Ante la premura del calendario, Obama afirma que para negociar piensa usar el teléfono, pero también su pluma para girar órdenes ejecutivas sobre asuntos en los que el Congreso no colabore.
Es un balance delicado ante una Cámara Baja controlada por los republicanos, el Senado por los demócratas; a que no se anticipa que la Cámara Baja cambie de manos, pero existe temor de que la frágil mayoría demócrata del Senado esté en juego en noviembre.
Obama llega vapuleado por un 2013 brutal que fue consumido, una vez más, por la batalla campal que ha marcado al principal sello de esta administración, el Obamacare; pero también por épicas batallas presupuestarias y por asuntos pendientes, como la reforma migratoria.
Los años electorales son legislativamente complicados, pero a veces producen resultados,
dependiendo de lo que los titulares quieran demostrarle al electorado.
De lo temas pendientes es la esquiva reforma migratoria la que ofrece a los dos partidos y al presidente la posibilidad de evidenciar algún logro legislativo con el potencial de rendir frutos en las urnas, especialmente en las elecciones generales de 2016.
Cómo lograrlo ha sido y será la pregunta.
Obama, por un lado, tiene que apelar a una Cámara Baja de mayoría republicana negada a que le impongan condiciones, especialmente ante su negativa de conceder una vía especial a la ciudadanía para millones de indocumentados y negada a negociar con la versión de reforma que aprobó el Senado el 27 de junio de 2013 que sí concede una vía especial, aunque de 13 años, a la ciudadanía.
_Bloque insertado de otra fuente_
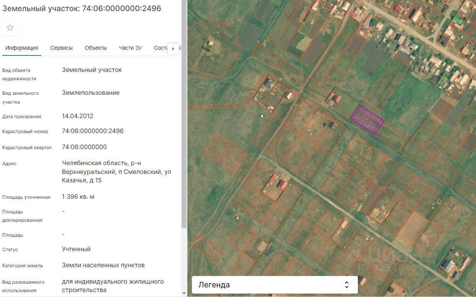Select the Объекты tab
476x297 pixels.
click(96, 48)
Y debe hacerlo aunque los republicanos estén haciendo lo que no quieren que les hagan: trazar una línea de hasta aquí diciendo que no habrá camino especial a la ciudadanía. Y hacerlo consciente de que lo que se negocie no será de la satisfacción de todos, y consciente de que hay sectores pro reforma que desde ya le están pidiendo a Obama que haga uso de su pluma para frenar las miles de deportaciones diarias que han marcado a esta administración.
¿Y qué harán los republicanos cuando den a conocer su hoja de principios de reforma migratoria? Si las especulaciones son ciertas, quizá ofrecerán una vía acelerada a la ciudadanía para algunos y legalización para otros. La clave está en ver si esa legalización permite que la ciudadanía permanezca como alternativa mediante canales existentes, como lazos familiares o laborales, si es que se rompen otras barreras que al presente bloquean esos canales existentes, entre esos, la llamada ley del castigo (prohibiciones de 3 y 10 años) y los inadecuados topes de visas. Sería cuestionable la prohibición a que un grupo de personas, en este caso en su mayoría hispanas, tuvieran la opción de en algún momento aspirar a la ciudadanía si así lo decidieran.
Lo importante no son los principios, sino el lenguaje legislativo que se presente.
Arranca otro año de discursos, reuniones de planificación, llamadas, negociaciones y plumazos. A ver si en el frente migratorio tanta alharaca finalmente produce algún resultado.